Armando Martínez de la Rosa
Los de la Mesa y la sangre derramada
Con una redacción que inútilmente pretendía difuminar el tamaño de la masacre de la panadería El Pichón, la Mesa para la Construcción de la Paz etcétera informó en un comunicado emergente que ya las instituciones de seguridad, toditas ellas, se aprestaban a buscar a los asesinos para llevarlos a la justicia, la impoluta justicia colimense.
La masacre de la panadería expone la cruda, cruenta realidad de Colima y del país, la muerte de personas inocentes que ejemplarmente trabajaban en la madrugada para proveer de panes a la ciudad desde antes del amanecer y para ganarse el suyo propio. La cultura del esfuerzo abatida por la intocable impunidad del plomo.
¿Cuáles han sido las respuestas desde hace años a la violencia y el crimen en México y en Colima? La invención lopezobradoriana de reuniones matutinas -bien madrugadores ellos, los reunidores- de los jefes máximos de la seguridad pública. Aquí, claro, había que replicar el método: las reuniones de coordinación de la Mesa para la Construcción etcétera. Plena inutilidad de tales encuentros como lo prueban los resultados, burocráticas asambleas para darse datos unos a otros de lo que todos ellos ya saben y no tiene la menor importancia. Llueven sobre mojado.
En el parto de los montes, de vez en vez nace un roedorcito, se informan entre ellos lo que ya saben: la captura de un traficante de poca monta, un bandido descuidado atrapado por casualidad, un infractor de medio pelo para abajo. Para eso sirven las pomposas, solemnes, hieráticas reuniones de la Mesa de largo y pretencioso nombre, la Mesa etcétera.
En las calles, la violencia persiste imborrable, incontenible. Los asesinatos, las desapariciones, las extorsiones, las amenazas, las denuncias de presuntos vínculos de tal o cual con los malandros de este o aquel bando. Vaya usted a saber si es verdad el dicho de unos y otros, pero ahí está puesto a la luz pública en parques, jardines, puentes, escuelas.

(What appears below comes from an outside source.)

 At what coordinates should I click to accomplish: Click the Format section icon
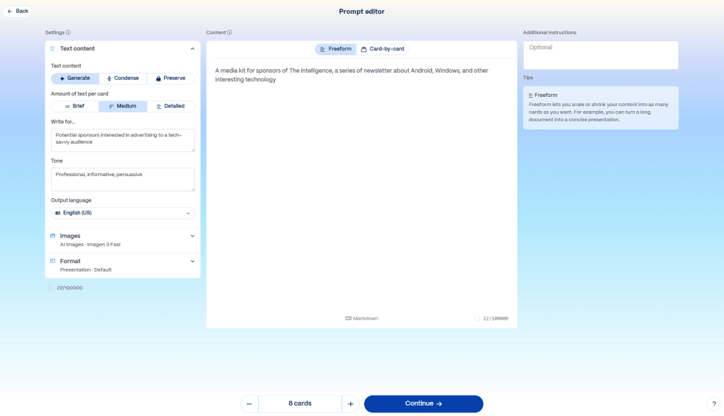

Los ojos colimenses ven pasar las patrullas de la Guardia Nacional que pretenden disuadir a los criminales que ya les tienen medidos los circuitos, los recorridos, los horarios de paso y saben, por tanto, en qué momentos nadie vigila. ¡Cuánta gasolina gastada sin beneficio!

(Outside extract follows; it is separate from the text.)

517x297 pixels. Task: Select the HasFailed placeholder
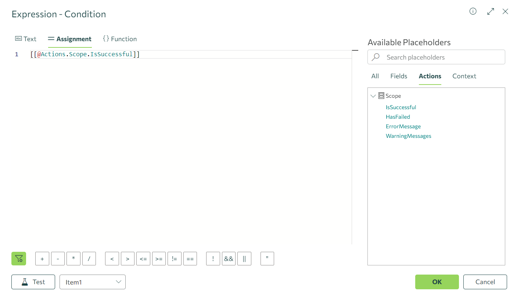tap(398, 117)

Por aquí y por allá un asesinato hoy, otro ayer, los que han sido y los que vendrán. Y luego, en el punto alto de los crímenes, la masacre de inocentes, la sangre derramada, la reacción merolica de la Mesa para la Construcción etcétera y después el silencio, el aguardo del olvido, la demagogia de que trabajan por la seguridad y, cada que la ocasión lo permite, las cifras optimistas de que los homicidios han bajado 2 y tanto por ciento -¡oh, asústame, panteón!- en relación con tal mes y año previos. La colocación de los números a modo, como si la gente los fuese a leer y a creer. Y esa gente diciendo: “Sí, cómo no”, “ajá”, y mentando madres por lo bajo producto de una indignación impotente.
Reuniones de los jefes, de los mandos, de los meros meros de la seguridad, de los gobernantes. Reuniones de madrugadores tan infatigables como inútiles. Decían los viejos políticos: Si quieres que un problema no se resuelva, forma una comisión. Hoy, la comisión ha sido sustituida por las reuniones, el rito de verse las caras unos a otros, sabiendo todos ellos que todos ellos la están cagando todos los días, mientras en la calle la sangre se derrama.